Very interesting. I would guess the safest way to evap the alcohol is to put the plate on a heating pad with a fan, no fire no boom. I got to try this.


----------



## Lemmongrass (Feb 17, 2009)

i always used a cookie sheet with mesh over it outside. couldn't evap 1L+ of solvent inside in less than a week. small amounts are alright tho. still wont happen very fast. a hint. be VERY careful about what you drip your BHO onto. it is an absolute cluster fk getting it off.


----------



## themadhatter (Feb 17, 2009)

ill check out the links, thanks to all who replyed.


----------



## themadhatter (Feb 18, 2009)

i think i will try the 2nd method listed, the honey hash oil. from what i understand that even leaf will yeld a good oil?


----------



## BBFan (Feb 18, 2009)

Don't "boil" alcohol- it is flammable!
Don't mess with butane unless you have the right equipment- it is extremely flammable.

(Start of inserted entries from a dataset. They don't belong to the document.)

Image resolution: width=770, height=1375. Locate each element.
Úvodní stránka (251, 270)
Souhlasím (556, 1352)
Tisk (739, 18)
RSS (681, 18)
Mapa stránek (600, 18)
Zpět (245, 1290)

You will not get anything usable from stems unless there are glands on them- same thing for leaves- no trichs- no usable oil.  THC comes from the trichomes.

There are great threads here on this site that explain how to safely extract phytocannabinoids from cannabis-

ISO Hash- (The Brother's Grunt) which is what is called "hash oil"
Bubble hash- (Subcool) pure trichs- my personal favorite.

Good luck and please be safe.


----------



## Lemmongrass (Feb 18, 2009)

ive never heard of hash oil being anything sept BHO. doesn't quality iso form a dryer hash? i thought only the 2nd and 3rd iso extraction resulted in gooey oil.


----------



## leafminer (Feb 18, 2009)

I would have thought so. The hash I got from my acetone extraction was like plasticine by the second day. Almost as easy as butane and it made the real thing.


----------



## Lemmongrass (Feb 18, 2009)

yea thats what id expect from iso. the BHO i used to make was a non touchable amorphous liquid. too sticky to touch, even to transfer to a smoking device really(used to drip the tube right into a bulb vape).


----------